Getting results: events

  • bcs-scanned: emitted after each scan cycle, regardless of whether a barcode was detected or not.
    Detected barcodes are passed as an array of objects in the event payload, one element per barcode.
    Each object has the following properties
    (see here for details):

    • format: the detected barcode format (one of the specified formats)
    • rawValue: the decoded barcode, always a string decoded from raw data
    • boundingBox: the DOMRectReadOnly enclosing the
      barcode in the source
    • cornerPoints: an arry of four {x, y} pairs in clockwise order, representing four corner points of the detected barcode.
      BarcodeDetectorPolyfill returns the boundingBox corner points.

    Additional properties may be returned by BarcodeDetector polyfills.

  • bcs-started: signals that scanning has started automatically or as requested by
    scanning and that one (for an image source)
    or several (for a video source) bcs-scanned events are to be expected.

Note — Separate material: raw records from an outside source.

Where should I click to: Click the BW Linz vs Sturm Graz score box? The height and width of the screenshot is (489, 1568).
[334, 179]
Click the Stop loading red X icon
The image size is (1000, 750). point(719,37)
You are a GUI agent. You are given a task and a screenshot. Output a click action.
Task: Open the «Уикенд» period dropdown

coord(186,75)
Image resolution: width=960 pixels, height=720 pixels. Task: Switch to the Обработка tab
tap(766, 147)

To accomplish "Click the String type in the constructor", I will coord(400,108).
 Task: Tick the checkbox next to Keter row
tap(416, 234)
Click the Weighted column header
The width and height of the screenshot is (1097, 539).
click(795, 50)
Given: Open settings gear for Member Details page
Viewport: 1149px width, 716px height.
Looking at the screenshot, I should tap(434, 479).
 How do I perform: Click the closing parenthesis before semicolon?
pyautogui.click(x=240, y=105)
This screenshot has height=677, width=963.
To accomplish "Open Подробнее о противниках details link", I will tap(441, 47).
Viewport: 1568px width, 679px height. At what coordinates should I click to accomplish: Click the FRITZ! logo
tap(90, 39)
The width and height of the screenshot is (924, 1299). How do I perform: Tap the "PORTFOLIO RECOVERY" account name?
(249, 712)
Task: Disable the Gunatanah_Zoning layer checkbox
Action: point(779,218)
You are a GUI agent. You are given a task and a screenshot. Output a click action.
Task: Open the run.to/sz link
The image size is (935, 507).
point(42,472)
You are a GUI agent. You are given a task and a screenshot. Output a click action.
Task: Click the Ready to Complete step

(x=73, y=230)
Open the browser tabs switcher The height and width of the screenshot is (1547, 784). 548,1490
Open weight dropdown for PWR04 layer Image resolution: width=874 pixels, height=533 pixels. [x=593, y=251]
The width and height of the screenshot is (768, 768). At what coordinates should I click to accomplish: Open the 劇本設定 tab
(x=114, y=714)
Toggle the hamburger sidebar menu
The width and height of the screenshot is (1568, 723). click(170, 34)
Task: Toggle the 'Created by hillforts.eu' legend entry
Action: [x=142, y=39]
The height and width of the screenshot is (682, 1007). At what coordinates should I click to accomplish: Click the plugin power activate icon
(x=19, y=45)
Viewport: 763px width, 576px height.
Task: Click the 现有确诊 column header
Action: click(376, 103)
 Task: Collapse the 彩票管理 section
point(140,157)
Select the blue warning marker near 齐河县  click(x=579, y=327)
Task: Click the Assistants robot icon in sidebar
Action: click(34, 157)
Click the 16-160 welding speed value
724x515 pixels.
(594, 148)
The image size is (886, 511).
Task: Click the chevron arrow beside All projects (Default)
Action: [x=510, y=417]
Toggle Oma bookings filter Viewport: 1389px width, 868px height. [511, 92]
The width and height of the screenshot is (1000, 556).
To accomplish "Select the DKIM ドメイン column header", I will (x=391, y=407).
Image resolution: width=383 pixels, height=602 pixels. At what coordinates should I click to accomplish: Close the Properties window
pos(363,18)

  • bcs-stopped: emitted after an image source was scanned once or when repeated scanning of a video source
    stopped because the video stopped playing or as requested by scanning.

  • bcs-error: indicates an error with the details passed as event payload.

If desired then the names of the events described above can be imported as constants:

import { SCANNED_EVENT, STARTED_EVENT, STOPPED_EVENT, ERROR_EVENT } from 'undecaf/vue-barcode-scanner'

In a plain script, these constants are named barcodeScanner.SCANNED_EVENT etc.